Do you know if you want Rimguard, recommended or Calcium Chloride, not recommended because of the corrosiveness in that. Both are 30% heavier than windshield washer fluid. But all will work.
Do you have a big valve stem in the rear tires that will facilitate pumping fluid or is it a regular stem like the front tire or like on car.. Are they steel valve-stems vs rubber. I am assuming they are steel. They need to be steel, or maybe brass.
The following description worked for me;
You would need a small electric pump to pump the liquid from a barrel through a valve stem.
Jack the tractor up on one side just far enough with the tire just putting pressure on the ground with the valve stem in the 12:00 position. This should support some of the weight of the fluid when you begin filling.

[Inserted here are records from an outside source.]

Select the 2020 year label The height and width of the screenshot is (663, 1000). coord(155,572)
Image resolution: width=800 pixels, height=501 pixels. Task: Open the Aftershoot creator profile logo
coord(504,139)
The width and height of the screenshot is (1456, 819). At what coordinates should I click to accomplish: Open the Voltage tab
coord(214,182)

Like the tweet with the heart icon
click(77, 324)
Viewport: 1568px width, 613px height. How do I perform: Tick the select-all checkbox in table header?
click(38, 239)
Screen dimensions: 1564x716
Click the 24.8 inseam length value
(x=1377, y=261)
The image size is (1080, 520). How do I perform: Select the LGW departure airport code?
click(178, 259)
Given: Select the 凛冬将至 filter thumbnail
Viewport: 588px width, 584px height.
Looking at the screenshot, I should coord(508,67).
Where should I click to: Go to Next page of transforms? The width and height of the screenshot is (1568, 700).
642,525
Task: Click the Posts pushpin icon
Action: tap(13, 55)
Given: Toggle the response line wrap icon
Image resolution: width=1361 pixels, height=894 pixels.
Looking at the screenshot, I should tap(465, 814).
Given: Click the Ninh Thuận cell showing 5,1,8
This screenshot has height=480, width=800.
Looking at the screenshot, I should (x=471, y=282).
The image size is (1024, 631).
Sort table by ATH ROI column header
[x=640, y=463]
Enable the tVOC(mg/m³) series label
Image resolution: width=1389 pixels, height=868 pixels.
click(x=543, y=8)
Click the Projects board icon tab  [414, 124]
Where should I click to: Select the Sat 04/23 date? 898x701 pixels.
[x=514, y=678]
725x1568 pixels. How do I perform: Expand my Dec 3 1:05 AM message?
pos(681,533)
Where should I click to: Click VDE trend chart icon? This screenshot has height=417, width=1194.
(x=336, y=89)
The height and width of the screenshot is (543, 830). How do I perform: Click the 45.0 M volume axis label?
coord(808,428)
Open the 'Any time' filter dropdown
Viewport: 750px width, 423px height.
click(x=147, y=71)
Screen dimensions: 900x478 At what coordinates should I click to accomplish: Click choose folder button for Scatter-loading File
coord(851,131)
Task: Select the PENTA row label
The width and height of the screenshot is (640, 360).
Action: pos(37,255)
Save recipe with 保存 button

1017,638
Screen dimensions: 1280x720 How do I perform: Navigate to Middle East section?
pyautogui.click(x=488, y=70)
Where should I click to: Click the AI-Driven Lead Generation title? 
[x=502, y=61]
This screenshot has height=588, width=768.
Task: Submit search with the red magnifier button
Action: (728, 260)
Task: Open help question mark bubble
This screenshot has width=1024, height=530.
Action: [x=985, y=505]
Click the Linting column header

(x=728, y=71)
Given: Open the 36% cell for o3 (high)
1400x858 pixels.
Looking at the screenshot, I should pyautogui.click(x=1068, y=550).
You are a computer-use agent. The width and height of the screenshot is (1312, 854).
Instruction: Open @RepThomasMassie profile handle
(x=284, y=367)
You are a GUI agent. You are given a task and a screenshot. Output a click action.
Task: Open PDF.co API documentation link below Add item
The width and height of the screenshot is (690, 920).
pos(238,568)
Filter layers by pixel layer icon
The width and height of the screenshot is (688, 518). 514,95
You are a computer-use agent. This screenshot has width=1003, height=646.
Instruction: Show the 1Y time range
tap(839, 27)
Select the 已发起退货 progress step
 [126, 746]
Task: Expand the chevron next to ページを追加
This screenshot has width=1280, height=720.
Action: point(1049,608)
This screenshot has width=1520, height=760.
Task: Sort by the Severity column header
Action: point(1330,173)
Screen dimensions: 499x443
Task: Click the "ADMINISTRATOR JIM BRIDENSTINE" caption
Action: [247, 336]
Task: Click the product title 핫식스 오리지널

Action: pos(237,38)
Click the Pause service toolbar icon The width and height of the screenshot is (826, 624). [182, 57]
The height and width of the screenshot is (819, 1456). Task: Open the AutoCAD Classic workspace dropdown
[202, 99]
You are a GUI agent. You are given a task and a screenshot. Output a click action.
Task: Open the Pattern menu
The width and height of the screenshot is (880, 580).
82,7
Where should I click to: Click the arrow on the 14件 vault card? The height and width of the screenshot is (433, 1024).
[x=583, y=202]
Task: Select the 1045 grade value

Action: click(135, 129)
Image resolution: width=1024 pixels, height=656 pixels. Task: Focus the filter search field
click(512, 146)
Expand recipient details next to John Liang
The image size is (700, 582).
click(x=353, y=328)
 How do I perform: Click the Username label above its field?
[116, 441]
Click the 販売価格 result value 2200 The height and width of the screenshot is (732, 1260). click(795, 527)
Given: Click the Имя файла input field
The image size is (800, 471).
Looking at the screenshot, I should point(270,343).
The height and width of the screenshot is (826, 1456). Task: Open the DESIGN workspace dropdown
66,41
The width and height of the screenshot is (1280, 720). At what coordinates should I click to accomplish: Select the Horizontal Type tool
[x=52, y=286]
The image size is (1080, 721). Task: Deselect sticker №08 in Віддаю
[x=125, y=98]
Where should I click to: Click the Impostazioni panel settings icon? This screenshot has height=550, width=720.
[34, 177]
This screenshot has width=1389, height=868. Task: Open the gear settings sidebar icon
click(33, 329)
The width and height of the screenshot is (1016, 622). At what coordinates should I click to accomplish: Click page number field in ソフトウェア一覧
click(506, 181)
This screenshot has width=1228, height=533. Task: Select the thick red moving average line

Let the air out and when the air is out just begin pumping the fluid in using the adapter dex3361 suggested.
When the fluid starts coming out of the relief in the adapter the fluid is the right height. Then shut off pump and disconnect it from the tire and install valve core. Fill tire with air to rated capacity and you should be good to go.
There are cases where the bead broke loose as soon as the air was out of the tire and fluid began being pumped in. If I remember the cause was because the tire was off the ground when fluid was pumped and the weight pulled the bead loose.
A few miles down the road from me there is a big farm operation where they have you drive the tractor over and they fill it next to their big RimGuard tank, but I cheaped out and filled mine myself.